Le droit à la santé appelle des services publics de santé développés permettant l’égal accès de toutes et de tous aux soins. L’hôpital public est en crise depuis des années maintenant, avec un personnel en grande souffrance. Les gouvernements n’en ont toujours pas pris la mesure.
Ces services publics doivent être accompagnés de systèmes solidaires de protection sociale étendus en termes d’assurance maladie. Il y a encore beaucoup à faire en la matière. Il faut arrêter d’assécher les ressources de la sécurité sociale.
Plusieurs chercheurs ont dénoncé le manque de moyens pour la recherche sur les virus de type corona, témoignage d’un défaut beaucoup plus global. Comment agir sans savoir ? La recherche en général, notamment fondamentale, et médicale en particulier, est un secteur crucial qui ne doit pas être soumis aux exigences de rentabilité.
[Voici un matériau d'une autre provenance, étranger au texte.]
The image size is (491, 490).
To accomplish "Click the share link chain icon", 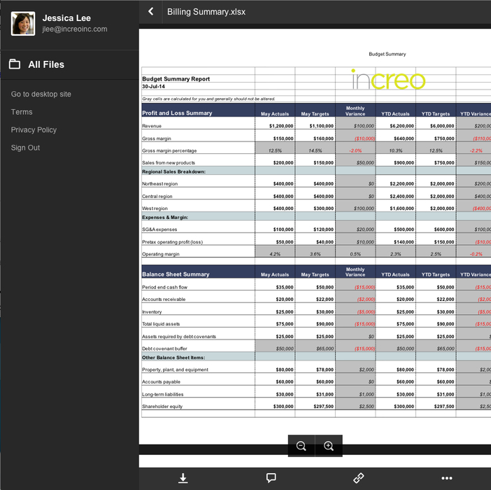I will [x=359, y=478].
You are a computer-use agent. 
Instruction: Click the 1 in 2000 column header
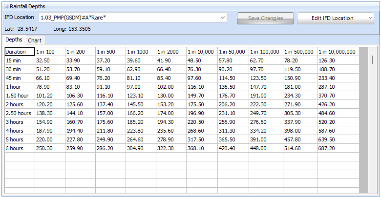(x=170, y=51)
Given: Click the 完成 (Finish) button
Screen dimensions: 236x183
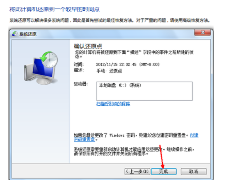Looking at the screenshot, I should [x=164, y=171].
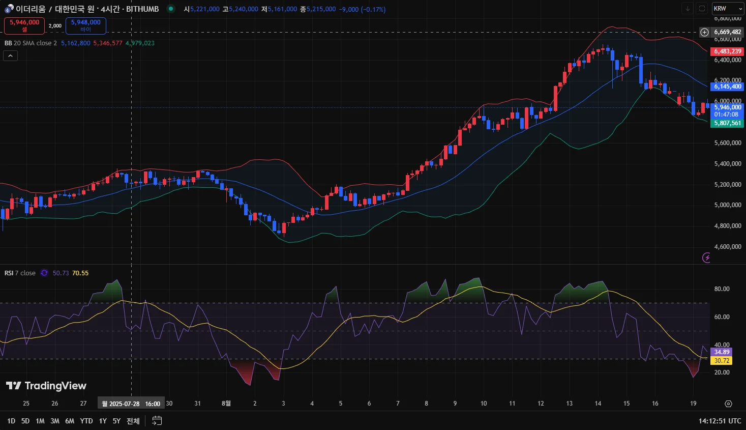Collapse the indicator legend with chevron
Screen dimensions: 746x430
click(10, 56)
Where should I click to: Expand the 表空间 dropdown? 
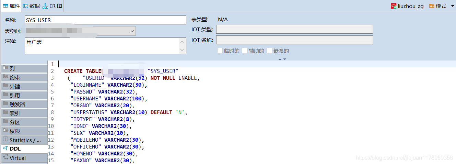pos(132,31)
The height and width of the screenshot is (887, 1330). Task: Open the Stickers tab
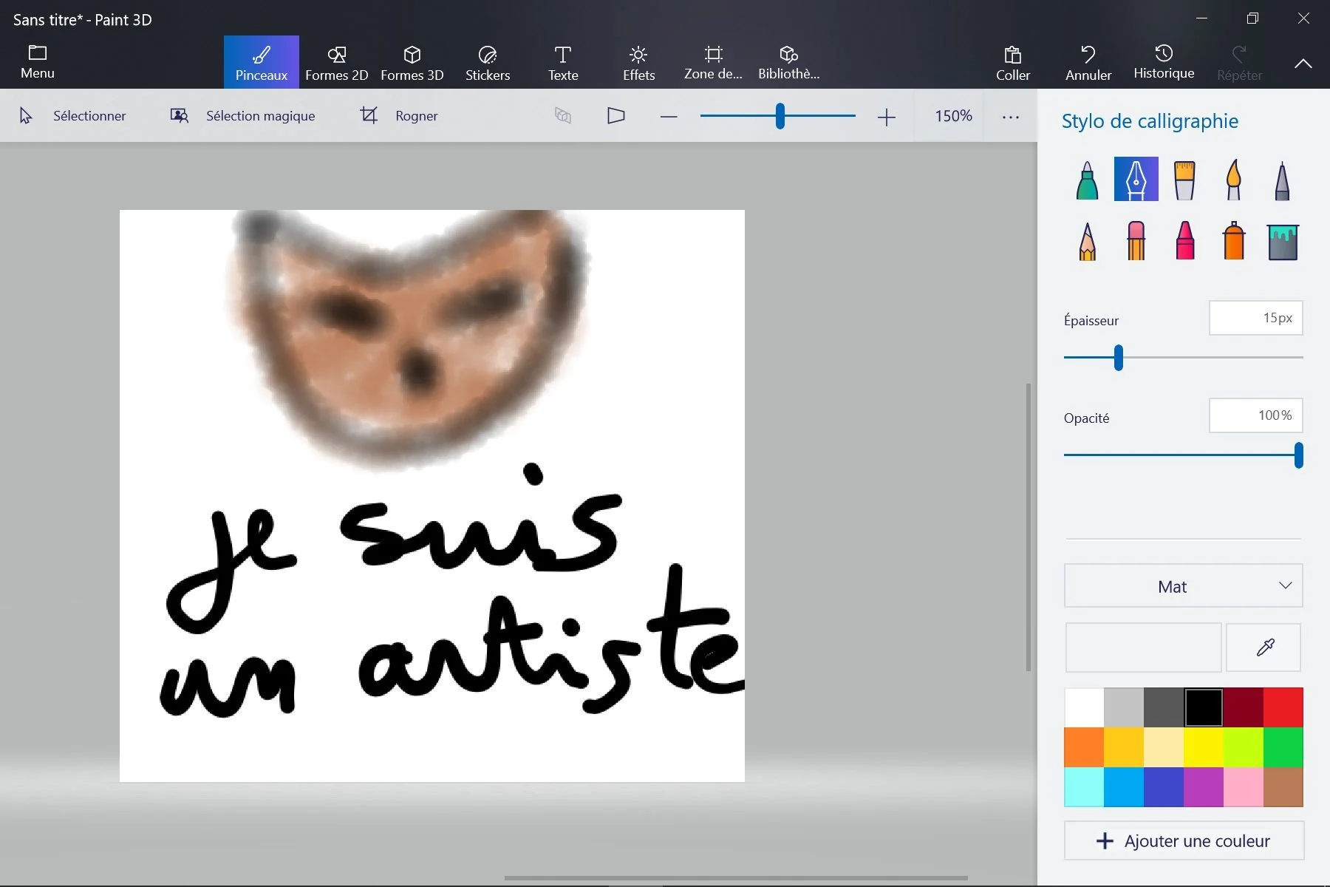coord(487,63)
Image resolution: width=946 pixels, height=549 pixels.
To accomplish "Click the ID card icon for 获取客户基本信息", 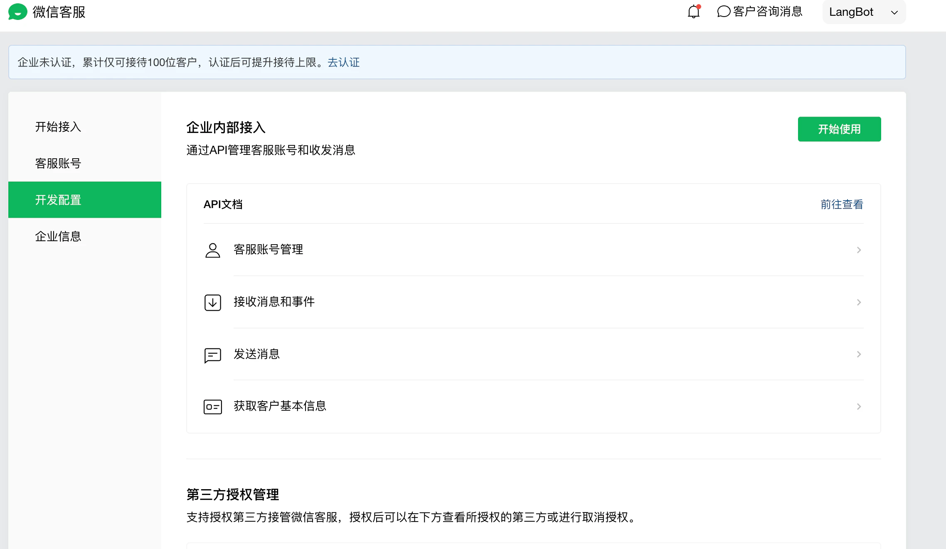I will [x=212, y=407].
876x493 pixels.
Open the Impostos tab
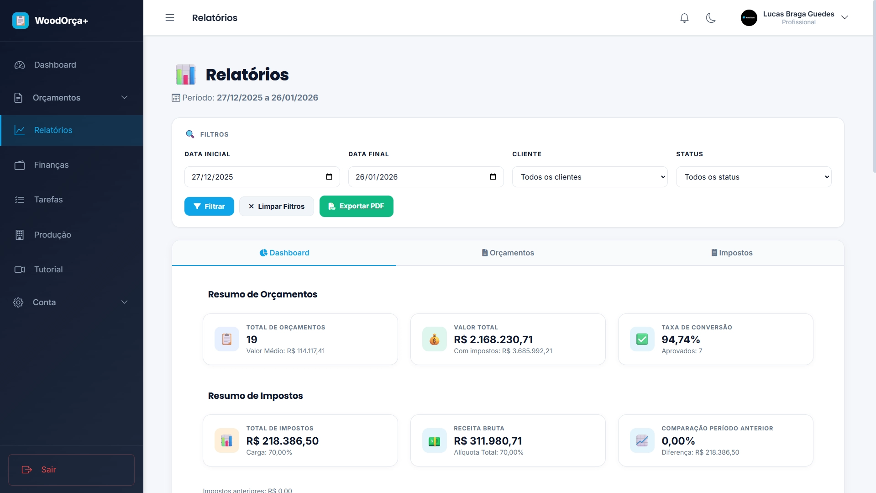[x=731, y=253]
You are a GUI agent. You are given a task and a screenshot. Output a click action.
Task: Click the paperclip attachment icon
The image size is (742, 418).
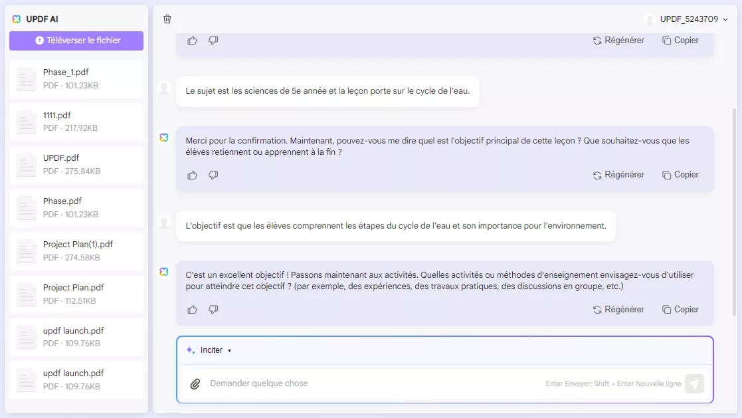point(194,383)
Vecteur décisif du progrès humain, elle doit être inscrite dans des logiques d’ordre public.
La politique du médicament elle-même, déjà en question, est désormais clairement en cause, tant le secteur est affaibli. Notre pays a besoin de prendre toute sa part dans la conception et la fabrication, ce qui renforce la nécessité de construire un pôle public du médicament.
 

Etre capables des réactions adaptées


 
La situation actuelle appelle à revoir les règles habituelles pour protéger les plus fragiles. Cela veut dire a minima repousser la trêve hivernale pour les expulsions, débloquer des moyens pour les EHPAD, renoncer à appliquer la réforme de l’assurance-chômage, créer un fonds de soutien aux TPE…
Elle appelle également une régulation plus forte de la finance et de l’économie. Les grandes manoeuvres spéculatives doivent être bloquées et les appels au boursicotage doivent cesser avec les bonifications sociales et fiscales qui les encouragent.
Elle appelle encore l’investissement public. L’hôpital public, notamment, doit recruter et former massivement et de façon accélérée du personnel. Et nous devons accepter qu’un certain nombre de dépenses indispensables occasionnées par la crise sanitaire et ses effets devront être amorties sur un temps long.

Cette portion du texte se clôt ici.